___ Provided information

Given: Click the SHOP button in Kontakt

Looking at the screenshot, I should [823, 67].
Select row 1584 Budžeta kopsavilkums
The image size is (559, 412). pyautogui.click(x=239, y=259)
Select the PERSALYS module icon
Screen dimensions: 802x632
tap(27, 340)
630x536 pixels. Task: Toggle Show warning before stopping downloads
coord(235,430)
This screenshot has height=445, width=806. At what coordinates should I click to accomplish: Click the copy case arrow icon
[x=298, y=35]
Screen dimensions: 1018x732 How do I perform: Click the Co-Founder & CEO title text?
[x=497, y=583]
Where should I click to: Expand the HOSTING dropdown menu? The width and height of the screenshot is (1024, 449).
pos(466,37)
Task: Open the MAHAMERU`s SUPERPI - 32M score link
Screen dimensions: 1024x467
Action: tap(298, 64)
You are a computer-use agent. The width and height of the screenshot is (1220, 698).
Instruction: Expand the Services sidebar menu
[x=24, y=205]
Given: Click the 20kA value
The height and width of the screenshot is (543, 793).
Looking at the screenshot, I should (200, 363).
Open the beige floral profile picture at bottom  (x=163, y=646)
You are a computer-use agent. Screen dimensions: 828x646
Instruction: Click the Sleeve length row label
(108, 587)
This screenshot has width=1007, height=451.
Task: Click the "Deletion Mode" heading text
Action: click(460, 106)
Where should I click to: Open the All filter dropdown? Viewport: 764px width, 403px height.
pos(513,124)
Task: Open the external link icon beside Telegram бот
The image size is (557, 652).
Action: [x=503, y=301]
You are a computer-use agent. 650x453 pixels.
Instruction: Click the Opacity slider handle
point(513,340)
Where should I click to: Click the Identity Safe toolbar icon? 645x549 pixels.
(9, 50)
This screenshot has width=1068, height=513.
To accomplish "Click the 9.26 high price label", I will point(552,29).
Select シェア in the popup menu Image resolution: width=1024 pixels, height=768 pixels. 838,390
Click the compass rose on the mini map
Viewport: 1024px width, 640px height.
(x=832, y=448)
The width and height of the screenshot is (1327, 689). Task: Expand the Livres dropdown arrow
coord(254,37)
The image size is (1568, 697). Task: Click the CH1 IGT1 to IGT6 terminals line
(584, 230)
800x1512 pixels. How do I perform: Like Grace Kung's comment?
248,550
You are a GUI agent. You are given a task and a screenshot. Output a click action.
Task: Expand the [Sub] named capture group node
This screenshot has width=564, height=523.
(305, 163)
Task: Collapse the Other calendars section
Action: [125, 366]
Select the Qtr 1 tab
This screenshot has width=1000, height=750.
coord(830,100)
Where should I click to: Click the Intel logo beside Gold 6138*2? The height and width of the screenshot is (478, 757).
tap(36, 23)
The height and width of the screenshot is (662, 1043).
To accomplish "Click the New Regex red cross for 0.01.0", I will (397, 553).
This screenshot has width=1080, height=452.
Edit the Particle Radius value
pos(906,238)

______

**Assigned task:**
Restate all of the data above. Match it word for word.

**Result of this exercise:**
Given: Click the SHOP button in Kontakt

Looking at the screenshot, I should [823, 67].
Select row 1584 Budžeta kopsavilkums
The image size is (559, 412). pyautogui.click(x=239, y=259)
Select the PERSALYS module icon
Screen dimensions: 802x632
tap(27, 340)
630x536 pixels. Task: Toggle Show warning before stopping downloads
coord(235,430)
This screenshot has height=445, width=806. At what coordinates should I click to accomplish: Click the copy case arrow icon
[x=298, y=35]
Screen dimensions: 1018x732 How do I perform: Click the Co-Founder & CEO title text?
[x=497, y=583]
Where should I click to: Expand the HOSTING dropdown menu? The width and height of the screenshot is (1024, 449).
pos(466,37)
Task: Open the MAHAMERU`s SUPERPI - 32M score link
Screen dimensions: 1024x467
Action: tap(298, 64)
You are a computer-use agent. The width and height of the screenshot is (1220, 698).
Instruction: Expand the Services sidebar menu
[x=24, y=205]
Given: Click the 20kA value
The height and width of the screenshot is (543, 793).
Looking at the screenshot, I should (200, 363).
Open the beige floral profile picture at bottom  (x=163, y=646)
You are a computer-use agent. Screen dimensions: 828x646
Instruction: Click the Sleeve length row label
(108, 587)
This screenshot has width=1007, height=451.
Task: Click the "Deletion Mode" heading text
Action: click(460, 106)
Where should I click to: Open the All filter dropdown? Viewport: 764px width, 403px height.
pos(513,124)
Task: Open the external link icon beside Telegram бот
The image size is (557, 652).
Action: [x=503, y=301]
You are a computer-use agent. 650x453 pixels.
Instruction: Click the Opacity slider handle
point(513,340)
Where should I click to: Click the Identity Safe toolbar icon? 645x549 pixels.
(9, 50)
This screenshot has width=1068, height=513.
To accomplish "Click the 9.26 high price label", I will point(552,29).
Select シェア in the popup menu Image resolution: width=1024 pixels, height=768 pixels. 838,390
Click the compass rose on the mini map
Viewport: 1024px width, 640px height.
(x=832, y=448)
The width and height of the screenshot is (1327, 689). Task: Expand the Livres dropdown arrow
coord(254,37)
The image size is (1568, 697). Task: Click the CH1 IGT1 to IGT6 terminals line
(584, 230)
800x1512 pixels. How do I perform: Like Grace Kung's comment?
248,550
You are a GUI agent. You are given a task and a screenshot. Output a click action.
Task: Expand the [Sub] named capture group node
This screenshot has width=564, height=523.
(305, 163)
Task: Collapse the Other calendars section
Action: [125, 366]
Select the Qtr 1 tab
This screenshot has width=1000, height=750.
coord(830,100)
Where should I click to: Click the Intel logo beside Gold 6138*2? The height and width of the screenshot is (478, 757).
tap(36, 23)
The height and width of the screenshot is (662, 1043).
To accomplish "Click the New Regex red cross for 0.01.0", I will (397, 553).
This screenshot has width=1080, height=452.
Edit the Particle Radius value
pos(906,238)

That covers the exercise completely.